Anyone who has ever attended an ALP conference in the past quarter century: that's who would have thought.
Backroom deals are the currency of such events. Oh, there's the occasional shrieking and shedding of tears first, usually from the Left, often enough about asylum seekers or gay marriage or, in the old days, uranium.
But the party ends up supporting the leader, because that's what a national conference is: a dress rehearsal for an election campaign. If booing is going to come from within, better to get it out of the system at a national conference than at a campaign launch.
Old stagers remember when it was an art form.
Out on the floor someone from the Left would be weeping about the Leader's wish to allow uranium mining or some such. Upstairs, out of sight, Richo and Robert Ray would be holding court like a pair of Dons in a suite at Hobart's Wrest Point Casino, because that's where the conference was held for years, everyone safely corralled in a single hotel.
Factional leaders and lieutenants filed in to take their instructions, implied threats hanging. Downstairs, Hawkie knew he needed merely to wait until the caterwauling died down and he'd get his way.
Wrest Point has been nothing but a memory since 2000 and Richo and Ray have departed the backrooms. But the deal for the leader remains, because it must.
The party even rallied around Mark Latham at the 2004 conference, thanks in large part to the rallying skills of his deputy, Simon Crean, the presence of the Great Gough, desperate wishful thinking and the tradition that the leader must be supported.

#### Tasks to complete
[A] List every person the passage on ALP national conferences refers to by name or nickname, in the order they first appear.
[B] For each statement, answer yes or no according to the passage on ALP national conferences, and quote the words that decide it. (i) The conference was held for years at Wrest Point in Hobart. (ii) Simon Crean was Mark Latham's deputy. (iii) The party declined to back Mark Latham at the 2004 conference.
[C] Carry on with the passage on ALP national conferences from its final sentence.

#### Data below
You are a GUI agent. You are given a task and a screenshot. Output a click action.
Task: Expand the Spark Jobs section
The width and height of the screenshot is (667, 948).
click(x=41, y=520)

#### Answers to the problems
[A] Richo, Robert Ray, Hawkie, Mark Latham, Simon Crean, the Great Gough

[B]
(i) Yes: "in a suite at Hobart's Wrest Point Casino, because that's where the conference was held for years"
(ii) Yes: "his deputy, Simon Crean"
(iii) No: "The party even rallied around Mark Latham at the 2004 conference"

[C]
Latham stared down furious Labor for Refugees, knowing deal-makers had wangled support for what seemed at the time to be his tough stance on asylum seekers. By the time it was over, all sorts of people who should have known better imagined Latham could become prime minister.
The latest national conference, everyone says, is a test of Bill Shorten's leadership. Why, he'd bravely gone out on a limb days ago to reverse Labor policy on turning back asylum boats. It was a risk.
It wasn't; not really. A deal has apparently guaranteed the numbers – even if it is a deal that delivers the numbers of the CFMEU, arch enemy of Shorten's old union, the AWU. Unions have always been top deal-makers, as Shorten knows, and the CFMEU loves to be owed.
There would be a little booing, naturally, offering an authentic edge to the test-of-leadership thing, and within a day Shorten would prevail.
The ritual of the ALP national conference: observed yet again.